That obvious statement is behind a directive issued by Madeline Wake, provost at Marquette University, to deans and department heads. No proposed hires for full-time faculty jobs will be approved, she said, unless there is at least one "diverse" candidate in the pool. (Diverse, for the purposes of the directive, is not only non-white Americans, but also people from other parts of the world.)

Currently, just over 10 percent of Marquette faculty members are non-white. The non-white share of the student body is a little higher, hitting 15 percent for this fall's freshman class.

Wake stressed that pools might be defined in different ways for different disciplines, and that a minority candidate may not always end up in the final two or three. But in a department that receives hundreds of applications and then interviews a dozen to pick a few finalists, she said that she would want to see a minority candidate in the dozen, and that just having had some non-white résumés in the original stack of applicants wouldn't suffice. In the past, she said, many finalist pools for faculty jobs have been all white.
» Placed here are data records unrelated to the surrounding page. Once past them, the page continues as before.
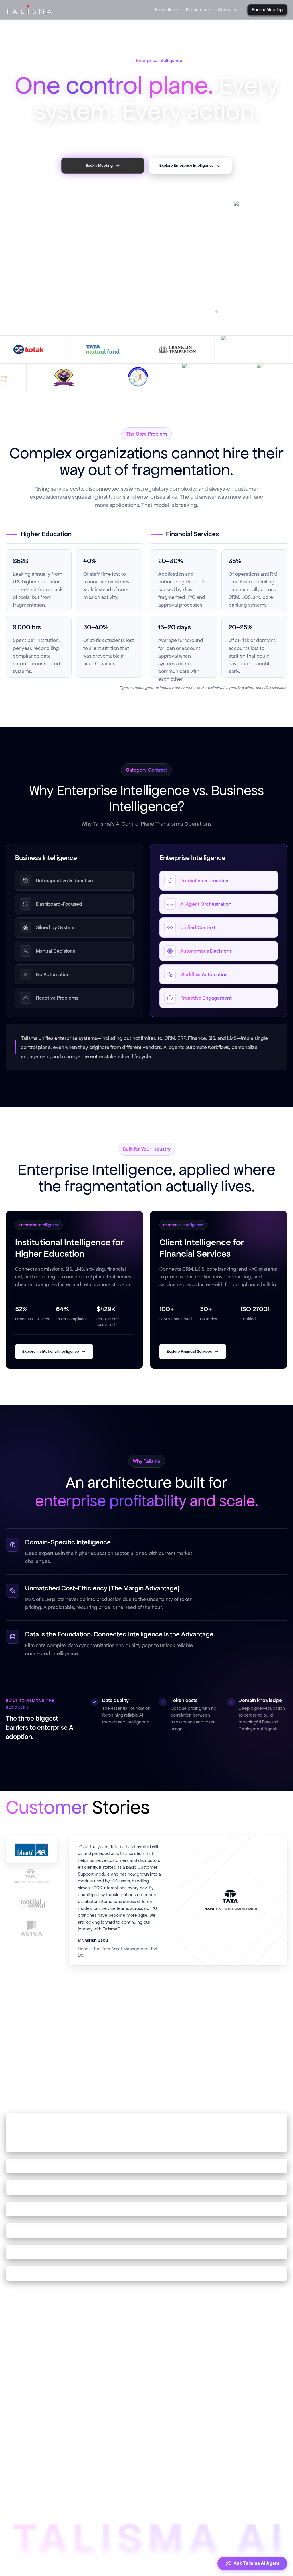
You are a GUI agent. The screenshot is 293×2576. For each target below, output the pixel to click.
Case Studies (95, 2435)
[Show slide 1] (131, 202)
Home (165, 2423)
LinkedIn (248, 2423)
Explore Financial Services (189, 1363)
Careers (167, 2448)
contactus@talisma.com (257, 2460)
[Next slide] (283, 125)
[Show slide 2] (136, 202)
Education (165, 9)
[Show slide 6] (161, 202)
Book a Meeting (174, 2473)
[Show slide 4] (152, 202)
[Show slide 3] (144, 202)
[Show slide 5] (157, 202)
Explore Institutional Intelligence (50, 1363)
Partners (167, 2460)
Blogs (87, 2423)
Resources (196, 9)
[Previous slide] (9, 125)
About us (168, 2435)
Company (227, 9)
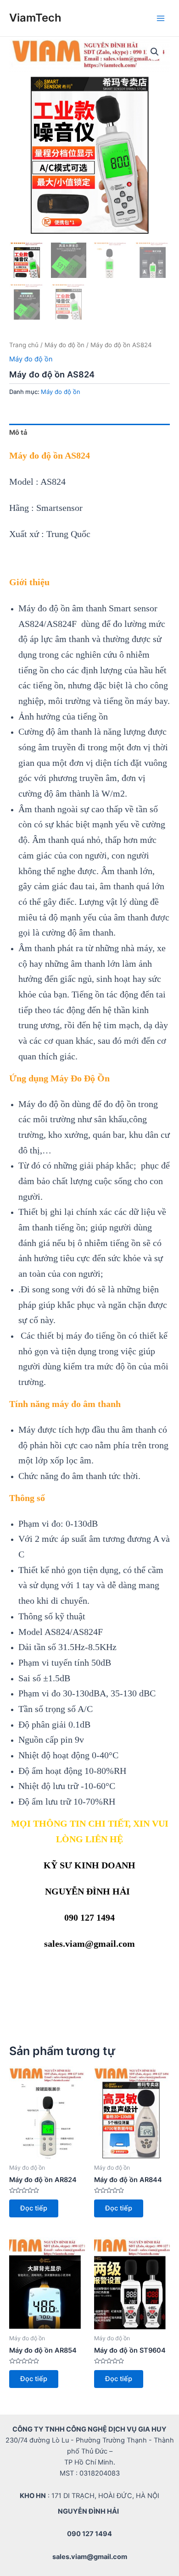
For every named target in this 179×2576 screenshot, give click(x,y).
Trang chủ (24, 345)
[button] (154, 52)
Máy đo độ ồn (64, 345)
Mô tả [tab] (18, 432)
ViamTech (35, 17)
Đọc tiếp (33, 2208)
"I'm not looking for less qualified candidates, but I want a good faith effort to get people in the pool," she said.

More diversity on the faculty, she said, is essential from an educational standpoint. "The world is diverse," she said. "And we as a university are not preparing leaders for the world as it is if we remain as white a campus as we are."

If a department truly is unable to find any non-white candidates, Wake said, the university would consider granting exceptions and approving a hire. But she said that departments can expect scrutiny if they seek an exception. "We're going to ask, Have you just gone to your same old sources or have you really contacted the networks where you can get African-American or Latino doctoral graduates?"

Asked about reaction to the directive, Wake said, "Some of it has been 'How are we going to do this?" and some of it has been 'It's about time.' "

James Marten, chair of the history department, said that he backs the idea, but has some concerns about the need for flexibility.

For example, Marten said that his department is currently conducting a search for a historian of Germany. That particularly field, he said, attracts "very, very few" minority scholars. "I'm very supportive of the policy, but we need to be realistic," he said.

In another search, he said, the department was able to tweak the job description in a way that may attract more minority candidates. The job is for teaching U.S. foreign policy, which is another field in which there are relatively few minority candidates. Marten said that the department added immigration and ethnicity as areas on which the faculty member might teach (and he noted that "doubling up" on areas of teaching expertise is common).

Currently Marten's department has 21 full-time faculty members and 16 tenure lines. Only one tenure-track faculty member, a professor who teaches African and African-American history, is not white.

Asked how diverse his department should be, Marten said, "It should be as diverse as we can make it."